8. History of other malignant tumor within 5 years, except for DLBCL in this trial or
resected locally cancer that has been cured (e.g.basal cell or squamous cell skin
cancer, superficial bladder cancer, carcinoma in situ of the cervix or breast).
9. Participating in any other intervention clinical trials within 4 weeks prior to the
first dose except for participation in an observational (non-interventional) clinical
study or the follow-up phase of an interventional study.
10. Any steroid hormone treatment within 4 weeks prior to the first dose, chemotherapy and
targeted therapy within 28 days, radiotherapy within 14 days, antibody therapy within
28 days, Chinese herbal treatment within 14 days.
11. Adverse events from the previous treatment have not resolved to ≤ Grade 1 (except for
alopecia, hyperpigmentation).
12. HIV infection, active hepatitis B (positive for HBsAg, or positive for HBcAb with
positive for HBV-DNA PCR), active hepatitis C(positive for anti-HCV with positive for
HCV-RNA PCR), or active syphilis infection; for patients with HBV infection, consider
enrolment if the disease is under control.
13. Patients with active pulmonary tuberculosis.
14. Any active infections requiring systemic or venous anti-infective treatment.
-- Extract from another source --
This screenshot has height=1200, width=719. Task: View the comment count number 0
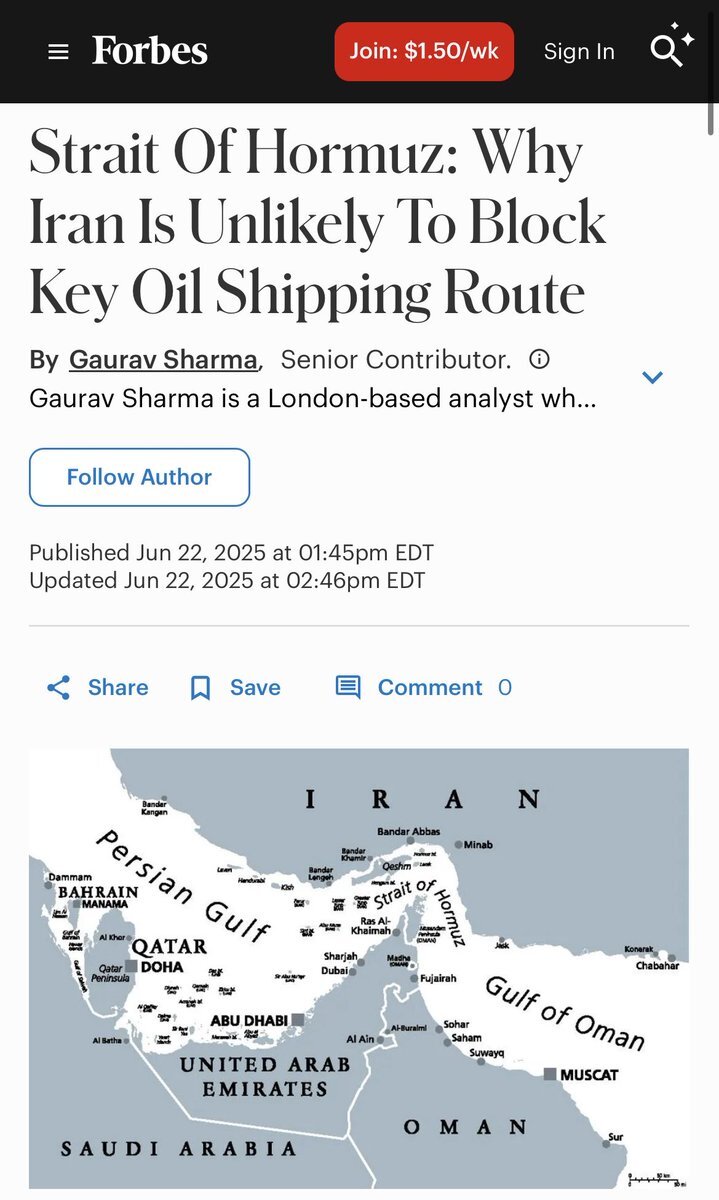pyautogui.click(x=505, y=688)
15. Patients with major surgery within 4 weeks prior to the first dose, and not recovered
from any previous creative operation.
16. Any of the following conditions occurs in cardiac function:
1. Electrocardiographic examination: QTc >480 msec;
2. Clinically significant arrhythmias, including but not limited to complete left
bundle branch block or Second-degree atrioventricular block disease, PR> 250
msec;
3. Any risk that increase prolonged QTc or arrhythmia events, for example
uncorrectable hypokalemia, hereditary long QT syndrome, and patients treated with
medications that prolong QT intervals but discontinuation for less than 15 days;
4. History of congestive heart failure, New York Heart Association (NYHA)≥grade 2;
5. The cardiac ejection fraction is less than 50% or lower than the lower limit of
the laboratory test value range of the research center;
6. History of myocardial infarction, unstable angina pectoris, severe unstable
ventricular arrhythmia or any other arrhythmia requiring treatment, history of
clinically significant pericardial disease, or ECG evidence of acute ischemia or
active conduction system abnormalities within 6 months prior to the first dose.
17. History of allergy and contraindications to the same class and excipients of the
experimental drug.
18. Pregnant or breastfeeding women;
19. Not suitable for this study as determined by the investigator due to other reasons
(e.g.uncontrolled hypertension, uncontrolled diabetes, active bleeding, etc).